Em terceiro lugar, a Decisão recorrida interpreta também o disposto no n.º 1 do artigo 50.º do Código Penal no sentido de que um agente primário, socialmente inserido, pode ser condenado, pela prática de um crime negligente, numa pena de prisão efetiva, o que se revela manifestamente atentatório do princípio constitucional da preferência pelas sanções penais não detentivas, princípio este que decorre da necessidade e subsidiariedade (“ultima ratio”) da intervenção penal, razão pela qual tal interpretação normativa também infringe as disposições previstas nos artigos 18.º, n.º 2, 27.º, 29.º e 30.º, todos da Constituição da República.
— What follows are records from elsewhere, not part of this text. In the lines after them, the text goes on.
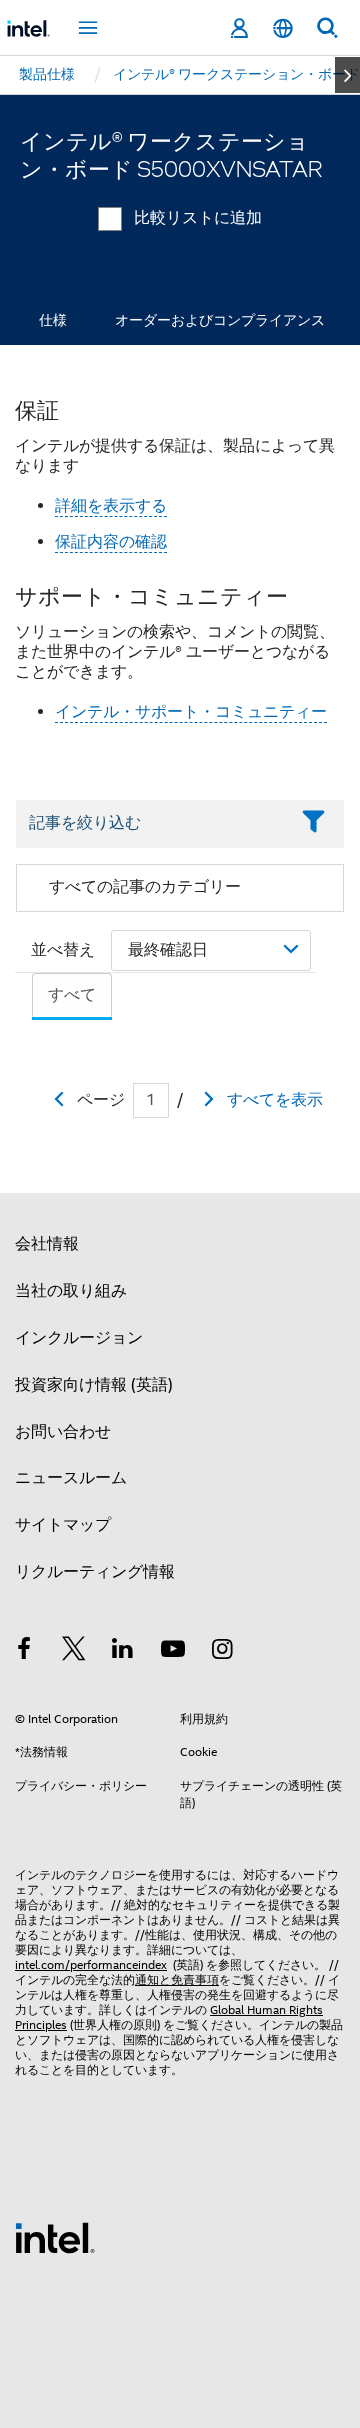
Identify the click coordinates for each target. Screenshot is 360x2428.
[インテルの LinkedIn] (123, 1652)
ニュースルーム (71, 1478)
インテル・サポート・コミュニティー (191, 712)
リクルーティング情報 (95, 1572)
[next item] (347, 75)
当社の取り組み (71, 1291)
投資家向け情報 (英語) (94, 1385)
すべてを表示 (275, 1100)
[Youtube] (173, 1652)
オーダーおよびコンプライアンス (220, 320)
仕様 (53, 320)
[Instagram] (222, 1652)
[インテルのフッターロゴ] (55, 2237)
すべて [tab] (72, 995)
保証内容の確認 (111, 542)
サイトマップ (63, 1525)
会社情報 (47, 1244)
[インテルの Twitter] (74, 1652)
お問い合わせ (63, 1432)
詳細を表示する (111, 506)
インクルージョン (79, 1338)
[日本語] (283, 28)
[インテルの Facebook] (24, 1652)
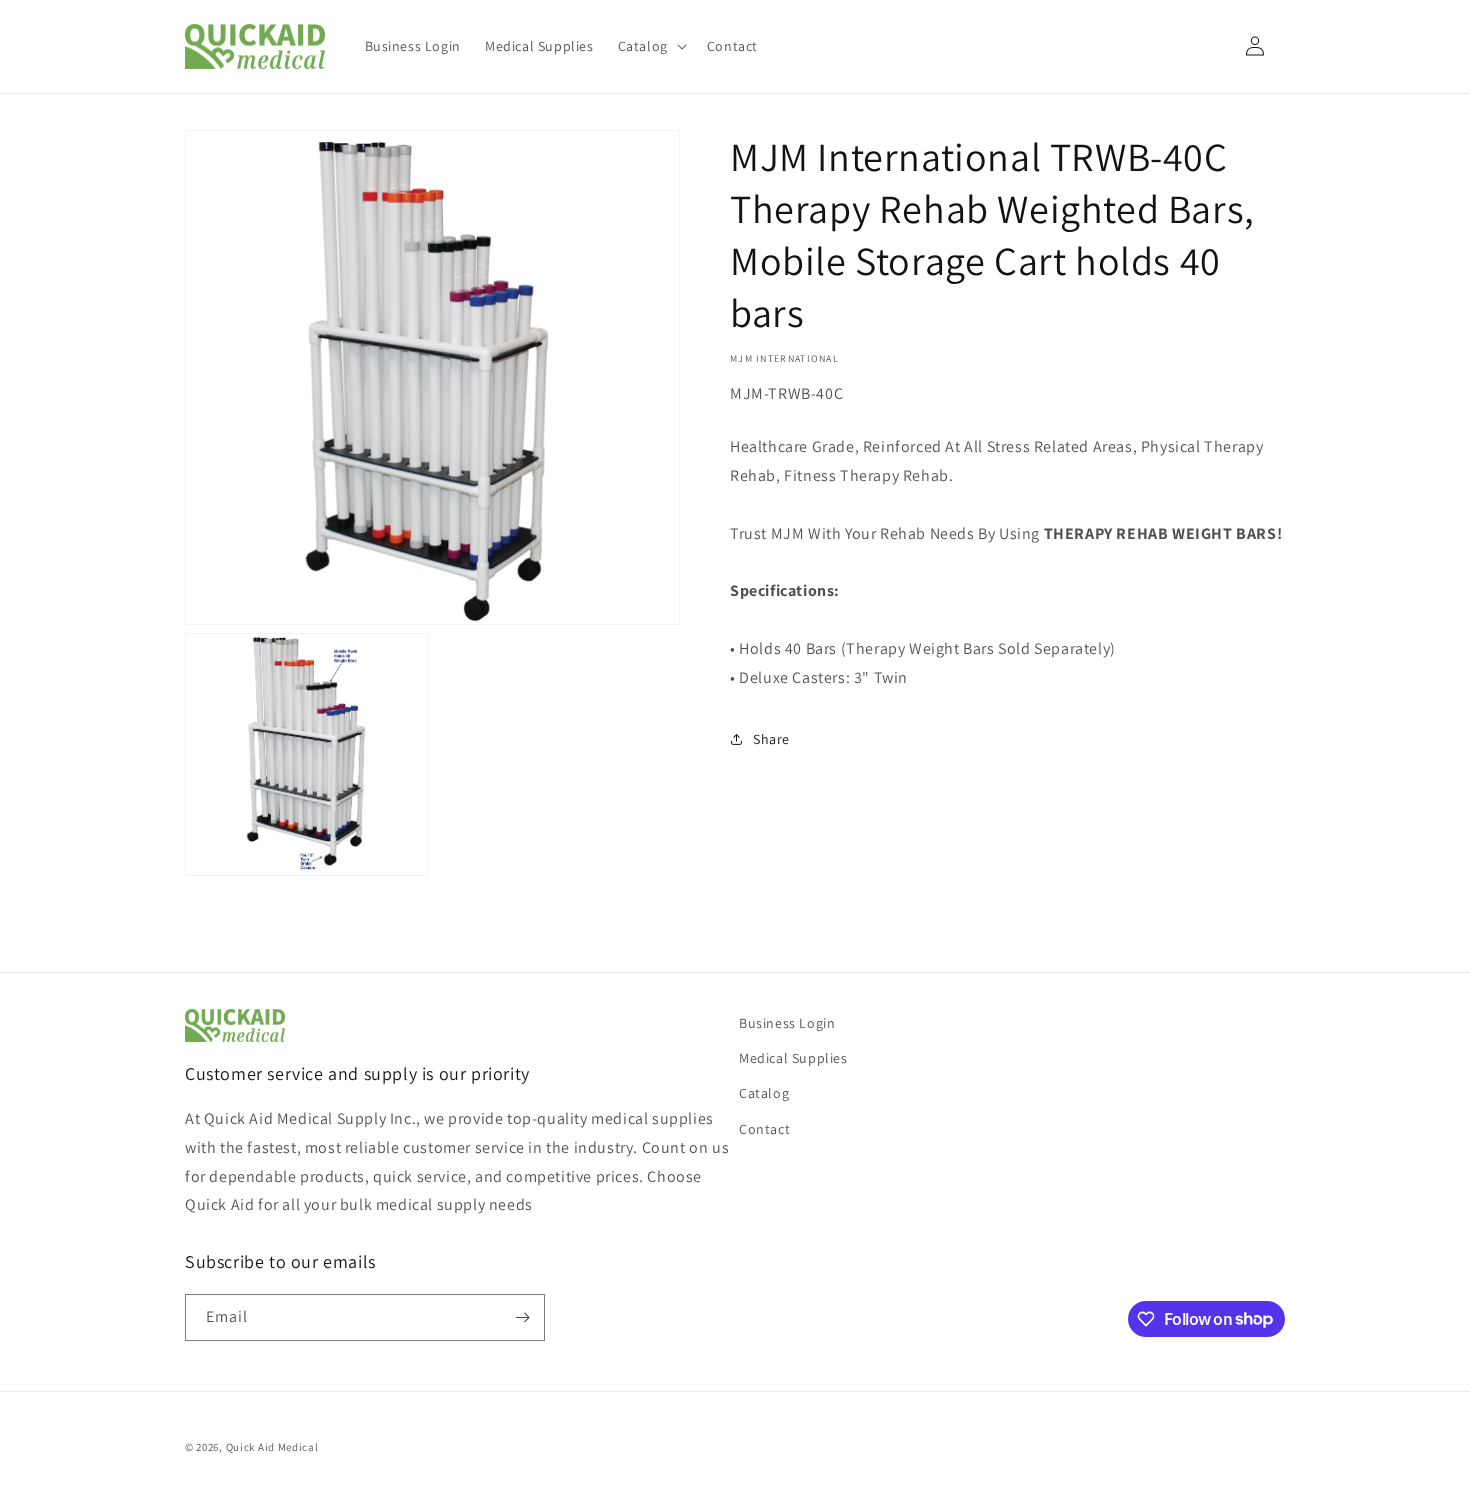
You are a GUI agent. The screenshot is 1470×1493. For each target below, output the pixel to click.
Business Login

Mais se informa, nos termos do disposto no n.º 2 do artigo 75.º-A da referida Lei n.º 28/82, de 15 de novembro, que as interpretações normativas inconstitucionais supra aludidas foram suscitadas no pedido de reforma apresentado no Tribunal a quo pelo ora Requerente.
Nestes termos, deve o presente recurso para o Tribunal Constitucional interposto do Acórdão de 9.12.2010 ser admitido, nos termos e para os efeitos do disposto no artigo 76.º da Lei do Tribunal Constitucional.
O recurso foi admitido no tribunal recorrido, mas no Tribunal Constitucional foi proferida a Decisão Sumária n.º 102/2012 na qual se decidiu, com fundamento no n.º 1 do artigo 78º-A da LTC, não conhecer, com os seguintes fundamentos, do objeto do recurso:
Constitui requisito do recurso previsto na citada alínea b) do n.º 1 do artigo 70.º da LTC, a prévia suscitação da questão da inconstitucionalidade 'de modo processualmente adequado perante o tribunal que proferiu a decisão recorrida, em termos de este estar obrigado a dela conhecer' – n.º 2 do artigo 72º da LTC.
O modo processualmente adequado de suscitar as questões que o recorrente pretende ver tratadas neste recurso teria sido incluí-las na alegação que apresentou à Relação de Coimbra quando motivou o recurso que interpôs da sentença proferida em 12 de maio de 2010 no Tribunal Judicial da Lousã, o que não fez.
Ora, só depois de proferido o acórdão de 9 de dezembro de 2010, é que o recorrente, a pretexto de uma reclamação formulada mediante a invocação do artigo 380º do Código de Processo Penal ou dos 669º e 670º do Código de Processo Civil, suscitou verdadeiramente essas questões, pretendendo, desta forma, renovar a instância de recurso, o que, aliás, lhe não foi permitido no tribunal recorrido uma vez que, por acórdão de 20 de dezembro de 2011, a reclamação foi totalmente indeferida.
Cumpre, por isso, concluir que o recorrente não deu cumprimento ao aludido requisito do recurso interposto, razão pela qual o Tribunal não poderá conhecer do seu objeto.
2. Inconformado, o recorrente reclama para a conferência, alegando como segue:
I. Introducão
1. Os Tribunais administram a justiça em nome do povo, estando incumbidos de assegurar a defesa dos direitos e interesses legalmente protegidos dos cidadãos (cfr. artigo 202.º da Constituição da República Portuguesa), devendo, consequentemente, privilegiar a prolação de decisões de mérito em detrimento de meras decisões de forma.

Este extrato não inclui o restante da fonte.